【専欄】「私たち結婚しないんです」 ノンフィクション作家・青樹明子 (1/2ページ)

2016.6.23 05:00

 中国ではネット発の記念日というのが実に多いが、5月20日が恋人の日だったというのは、今年初めて知った。520の発音が、我愛●と似ているからなのだそうだ。しかも520は「告白の日」ということで、2月14日にバレンタインデー(中国では恋人の日)という大きなイベントもあり、中国で恋愛するのは大変だなあと同情してしまう。

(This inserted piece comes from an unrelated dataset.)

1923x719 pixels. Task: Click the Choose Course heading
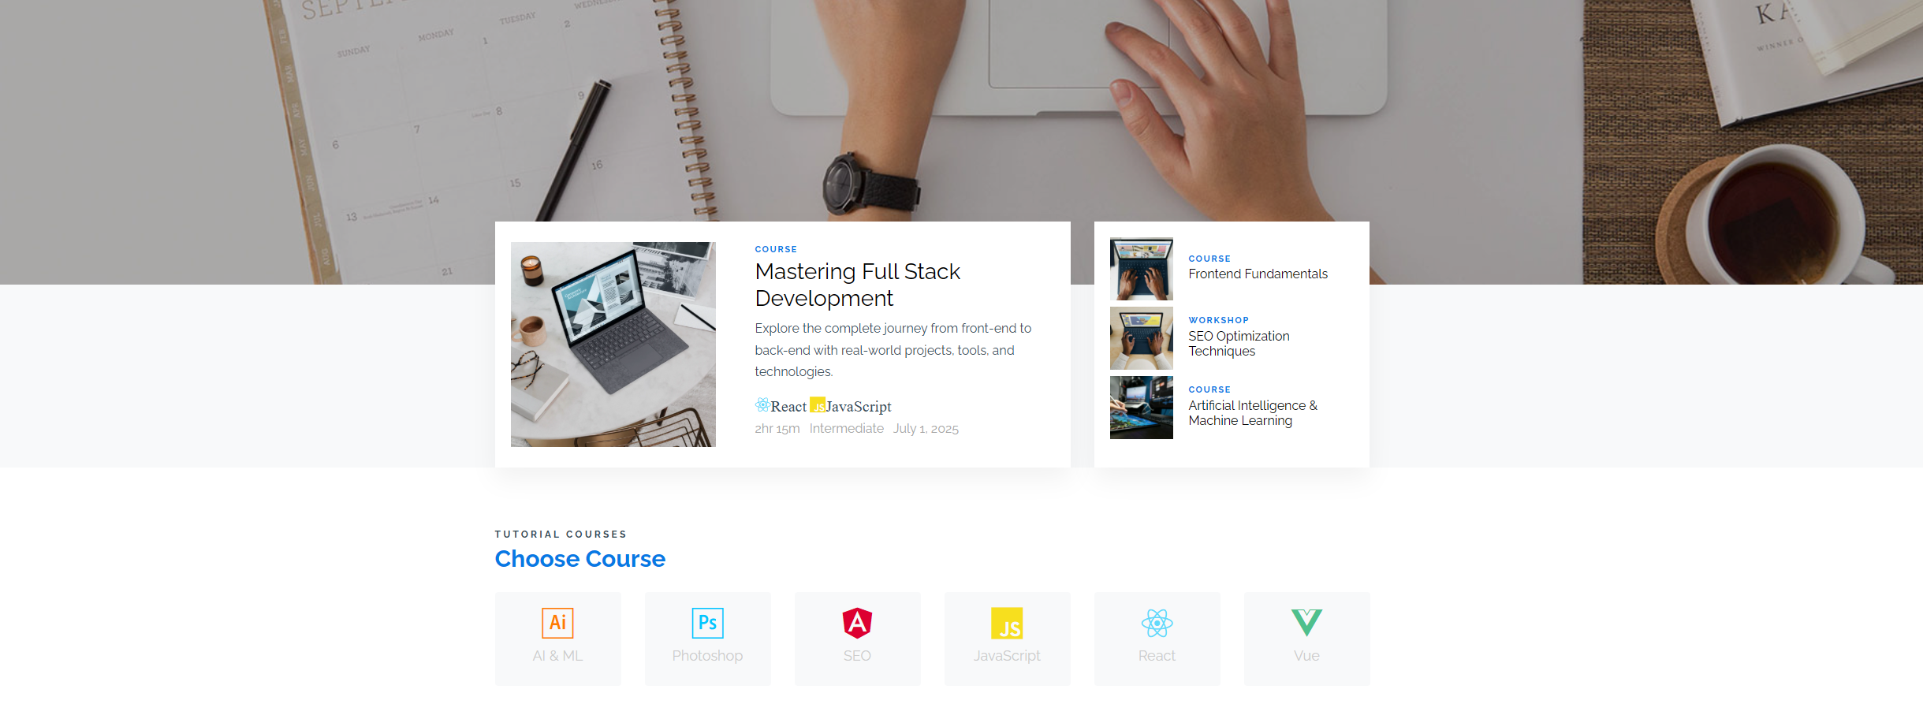coord(580,559)
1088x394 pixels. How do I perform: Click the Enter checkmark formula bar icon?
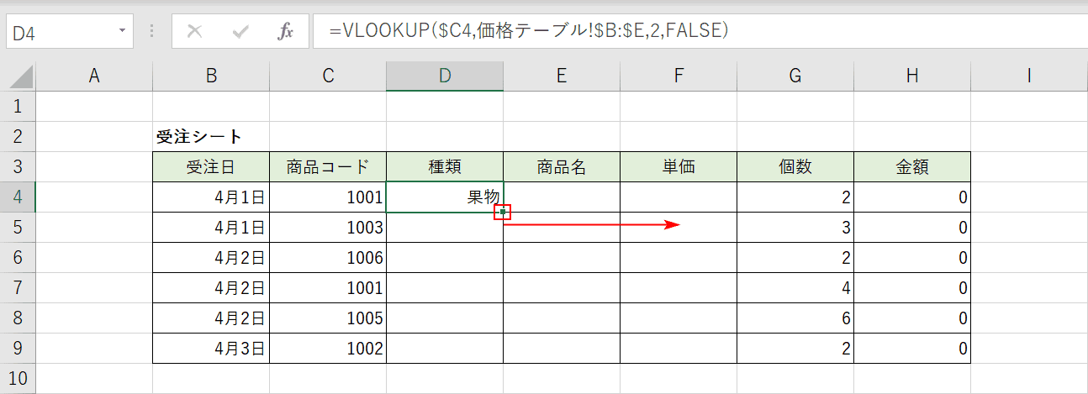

 恋愛・結婚は、どこの国でも大変なことだが、中国は特に大変である。結婚するには「持ち家がある」「車がある」「一定以上の収入がある」などの絶対条件が必要なうえ、結婚後も、まだまだ一人っ子が主流の中国では、子育てにかかる時間とお金が日本の比ではない。

 こんなに大変なら先延ばしにしよう、と若者たちが考えても不思議はない。

 今年の春節(旧正月)、地下鉄の駅に「私たちに結婚を強要しないで」というポスターが出現したのは記憶に新しい。中国では、春節で帰省した子供に、見合い話を勧めることが多いからだ。

 ポスターのコピーはこうである。「世界はこんなに広い。人生色々。独身だって幸せよ」。彼らは「結婚できないんじゃなくてしないんです」である。

 何故(なぜ)結婚しないの? と聞かれるとこう答える。「理想の相手がいない」「縁に出会ってない」「今の生活に満足」「独身に慣れた」「結婚できるほど自分はまだ成熟していない」…等々である。